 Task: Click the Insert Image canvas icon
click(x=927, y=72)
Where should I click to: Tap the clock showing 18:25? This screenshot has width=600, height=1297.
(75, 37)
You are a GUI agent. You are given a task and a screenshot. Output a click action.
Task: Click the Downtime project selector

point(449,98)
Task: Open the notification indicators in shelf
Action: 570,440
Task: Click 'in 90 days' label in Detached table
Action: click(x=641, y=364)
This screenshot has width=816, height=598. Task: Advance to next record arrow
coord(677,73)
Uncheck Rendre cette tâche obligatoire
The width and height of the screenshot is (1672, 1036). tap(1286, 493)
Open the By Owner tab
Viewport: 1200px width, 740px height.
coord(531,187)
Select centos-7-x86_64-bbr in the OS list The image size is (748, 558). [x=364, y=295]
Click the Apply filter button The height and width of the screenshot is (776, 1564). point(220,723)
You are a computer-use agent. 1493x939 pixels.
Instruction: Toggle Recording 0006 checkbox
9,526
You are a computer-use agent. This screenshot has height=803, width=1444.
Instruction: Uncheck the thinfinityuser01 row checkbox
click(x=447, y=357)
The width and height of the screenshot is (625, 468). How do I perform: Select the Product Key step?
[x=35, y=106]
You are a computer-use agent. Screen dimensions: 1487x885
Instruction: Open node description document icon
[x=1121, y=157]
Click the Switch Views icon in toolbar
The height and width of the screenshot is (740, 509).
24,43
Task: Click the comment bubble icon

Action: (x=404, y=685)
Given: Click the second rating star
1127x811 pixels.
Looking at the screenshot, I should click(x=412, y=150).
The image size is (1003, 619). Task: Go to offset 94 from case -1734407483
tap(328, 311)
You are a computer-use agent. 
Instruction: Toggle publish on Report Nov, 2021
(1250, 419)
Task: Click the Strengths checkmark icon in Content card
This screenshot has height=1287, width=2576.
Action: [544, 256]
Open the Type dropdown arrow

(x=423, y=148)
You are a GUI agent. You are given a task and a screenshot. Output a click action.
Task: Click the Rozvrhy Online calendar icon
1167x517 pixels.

━━━━━━

> **Problem details**
Would you please copy each line of the listing that contains the word "agent"?

> **Result of this task**
You are a GUI agent. You are given a task and a screenshot. Output a click action.
You are a computer-use agent. 1493x939 pixels.
You are a computer-use agent. This screenshot has height=803, width=1444.
You are a computer-use agent. Screen dimensions: 1487x885
You are a computer-use agent. 
You are a GUI agent. You are given a task and a screenshot. Output a click action.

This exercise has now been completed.